Nathan-ism (Golod, 2023)

Nathan-ism is a near-miss of a documentary that has a promising subject and appears to stumble across an important and unexpected angle, but it is ultimately unable to put the pieces together in a way that would tell the story effectively.

The subject is Nathan Hilu, a nonagenarian Jew who claims to have acted as Hermann Göring’s guard during the Nuremberg Trials. Hilu makes a unique style of art, combining drawing and text to process his traumatic memories of World War II. The first part of the documentary focuses on broad themes, including what makes his art different and attempts to enhance his reputation in the art world.

But then the documentary abruptly shifts gear as some of the interviewees begin discussing not Hilu’s art, but the uncertainty of human memory. The film begins discussing what it would mean if Hilu had manufactured his memories…before it even explains what led to anyone questioning them in the first place.

Much of the back section of the film revolves around attempts to verify parts of Hilu’s biography, which proves to be a difficult task because an archive of military records in St. Louis caught fire. This part of the story is told clearly enough, but I was still confused as to what led the film producers to search the military records or doubt his recollections in the first place.

It is actually pretty rare, when a movie falters, that I can clearly extract and label one element as the cause. Film is a collaborative medium, and it can be hard to assess whether problems are the result of writing or acting, directing or cinematography. In this case, however, it was the editing that left me frustrated.

Late in the section about attempts to verify Hilu’s account, the filmmakers introduce the most damning piece of evidence — an old interview in a Jewish periodical in which Hilu appears to claim (in contradiction to his contemporary claims that he saw Göring’s wife visit him and kiss him immediately before his execution) that he left the trial weeks before its conclusion. Then there is a passage where the filmmakers question Hilu and he shows the antagonistic reactions that a previous interviewee had described as the cause of her distrust….but which we hadn’t yet seen on camera.

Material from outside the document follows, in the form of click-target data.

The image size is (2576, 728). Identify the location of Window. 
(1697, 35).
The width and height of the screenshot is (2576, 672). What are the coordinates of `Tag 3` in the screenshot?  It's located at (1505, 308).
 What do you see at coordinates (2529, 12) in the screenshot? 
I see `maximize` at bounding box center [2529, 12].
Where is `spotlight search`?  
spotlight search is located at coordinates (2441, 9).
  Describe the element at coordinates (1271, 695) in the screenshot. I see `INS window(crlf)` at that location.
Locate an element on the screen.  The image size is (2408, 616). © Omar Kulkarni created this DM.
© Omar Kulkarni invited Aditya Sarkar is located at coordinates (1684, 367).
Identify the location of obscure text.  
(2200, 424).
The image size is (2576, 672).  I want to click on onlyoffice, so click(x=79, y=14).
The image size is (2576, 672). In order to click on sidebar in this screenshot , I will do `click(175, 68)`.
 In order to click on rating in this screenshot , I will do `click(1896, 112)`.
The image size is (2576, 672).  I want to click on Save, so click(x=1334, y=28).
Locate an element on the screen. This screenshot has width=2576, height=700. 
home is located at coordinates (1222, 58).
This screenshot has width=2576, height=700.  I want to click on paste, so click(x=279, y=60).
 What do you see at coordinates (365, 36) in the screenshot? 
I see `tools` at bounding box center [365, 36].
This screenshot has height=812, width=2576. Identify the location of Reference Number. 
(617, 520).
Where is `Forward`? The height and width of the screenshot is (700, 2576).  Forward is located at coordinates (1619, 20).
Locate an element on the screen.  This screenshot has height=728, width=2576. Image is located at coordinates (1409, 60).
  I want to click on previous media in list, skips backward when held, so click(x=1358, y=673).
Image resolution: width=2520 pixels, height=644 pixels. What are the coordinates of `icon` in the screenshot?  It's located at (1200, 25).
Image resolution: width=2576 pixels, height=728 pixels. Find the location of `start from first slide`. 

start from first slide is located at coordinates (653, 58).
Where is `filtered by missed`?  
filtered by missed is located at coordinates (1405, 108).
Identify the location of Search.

So what is going on here? Were there elements that made the filmmakers suspicious earlier that were bracketed out of the first half in order to influence our judgment? Was Hilu’s affect (as it appears) a response to distrust rather than the cause of it? Once the film finally gets out into the open the causes of the question, it almost immediately answers them by having the researcher uncover a key piece of evidence. Thus there is never any time for us to formulate an opinion or to feel tension or understand the stakes. It’s as though we are told what the stakes of the question are, given the answer, and only then told why it was asked. This very strange editing robs the documentary of much of its potential impact because there is only a very short stretch during which the validity of Hilu’s memories is questioned and that is through second-hand explanations of people who questioned it rather than through presenting the evidence to the viewer and inviting us to question.

Perhaps the filmmakers didn’t want to dwell too much on the doubts given the resolution, but then why introduce them at all? At 79 minutes, the film isn’t particularly packed. Was there not enough of a story to reach feature-documentary length? Or was this intended to be the core of the story and it just wasn’t executed well? Either way, we are left with a fascinating topic and only a very superficial examination of its importance and relevance.